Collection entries
═══
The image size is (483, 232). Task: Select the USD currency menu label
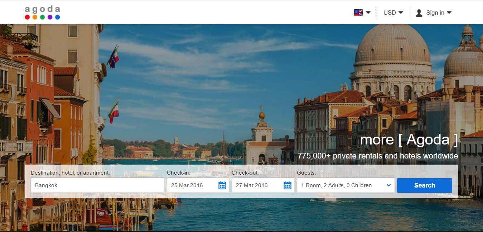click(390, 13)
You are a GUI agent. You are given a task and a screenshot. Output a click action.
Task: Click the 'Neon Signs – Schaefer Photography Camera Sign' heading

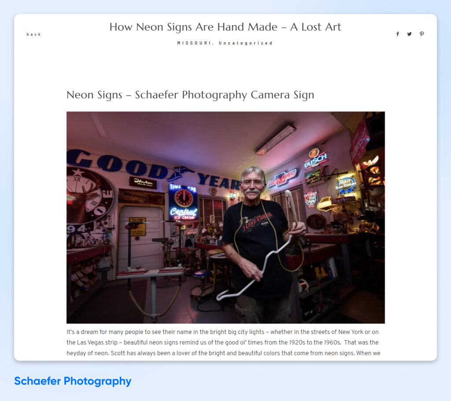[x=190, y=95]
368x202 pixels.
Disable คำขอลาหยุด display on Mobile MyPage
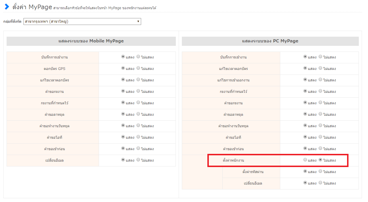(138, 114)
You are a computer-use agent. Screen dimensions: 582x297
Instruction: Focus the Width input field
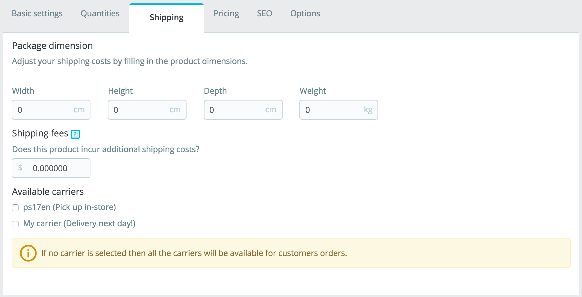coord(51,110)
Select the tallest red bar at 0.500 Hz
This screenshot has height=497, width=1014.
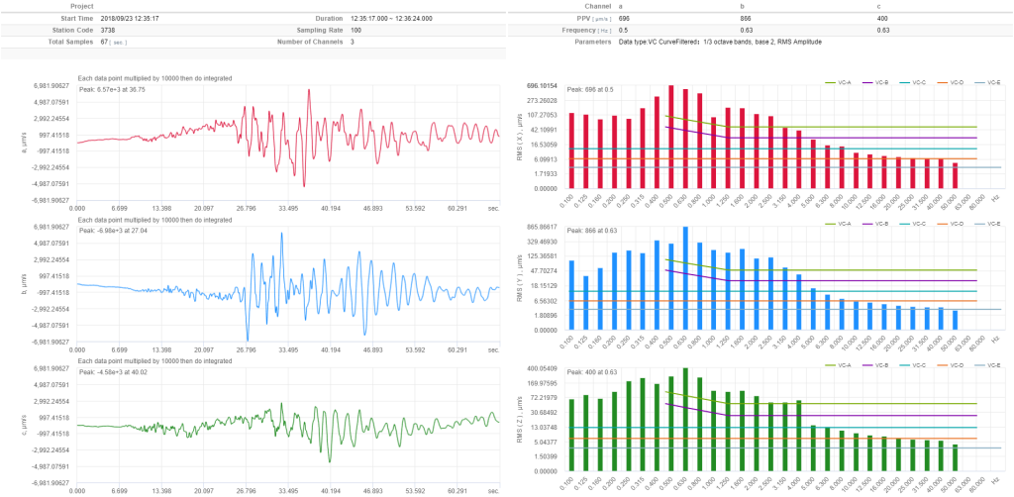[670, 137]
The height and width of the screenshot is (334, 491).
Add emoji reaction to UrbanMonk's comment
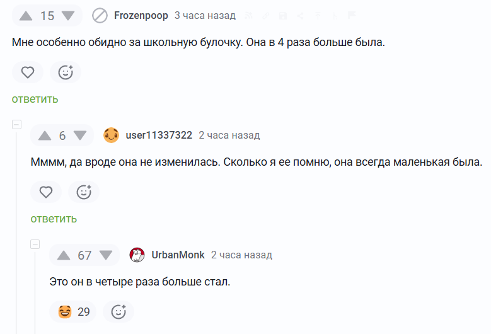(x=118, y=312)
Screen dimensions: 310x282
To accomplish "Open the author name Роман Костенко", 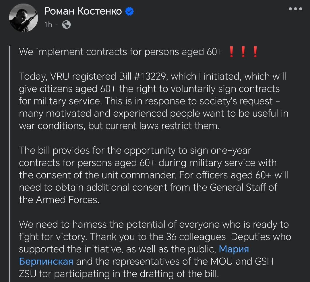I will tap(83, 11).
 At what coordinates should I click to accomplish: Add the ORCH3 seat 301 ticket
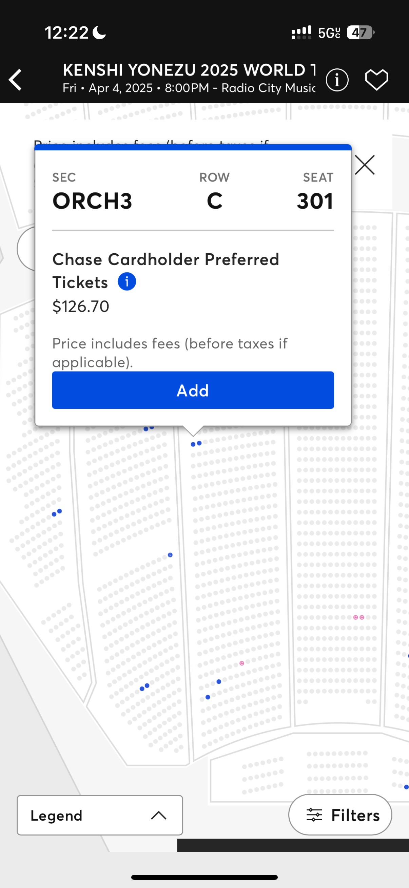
═══
How to complete this task:
Give the count of lines above that include the word "agent", stating no other information.

Reply to the task:
2